● **Data for this task**:

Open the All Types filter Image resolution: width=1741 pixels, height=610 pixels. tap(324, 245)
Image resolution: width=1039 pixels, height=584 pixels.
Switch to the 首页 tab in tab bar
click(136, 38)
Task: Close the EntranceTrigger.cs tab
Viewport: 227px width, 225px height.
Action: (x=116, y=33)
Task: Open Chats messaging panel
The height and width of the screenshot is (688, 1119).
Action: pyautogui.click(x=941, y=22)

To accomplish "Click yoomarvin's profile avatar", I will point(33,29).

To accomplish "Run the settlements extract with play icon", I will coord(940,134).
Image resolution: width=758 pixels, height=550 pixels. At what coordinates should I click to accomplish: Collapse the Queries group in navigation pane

---

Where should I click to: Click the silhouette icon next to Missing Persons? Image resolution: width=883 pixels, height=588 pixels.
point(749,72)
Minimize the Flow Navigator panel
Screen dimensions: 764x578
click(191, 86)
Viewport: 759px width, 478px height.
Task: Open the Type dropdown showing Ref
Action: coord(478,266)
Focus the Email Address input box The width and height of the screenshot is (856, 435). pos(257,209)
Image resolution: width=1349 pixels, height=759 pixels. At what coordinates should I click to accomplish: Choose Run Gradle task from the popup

● **Task brief**: Can you reproduce the items word for word, starting with the line containing "Focus the Email" and continuing through the line containing "Image resolution: width=1349"?

● **Correct answer**:
Focus the Email Address input box The width and height of the screenshot is (856, 435). pos(257,209)
Image resolution: width=1349 pixels, height=759 pixels. At what coordinates should I click to accomplish: Choose Run Gradle task from the popup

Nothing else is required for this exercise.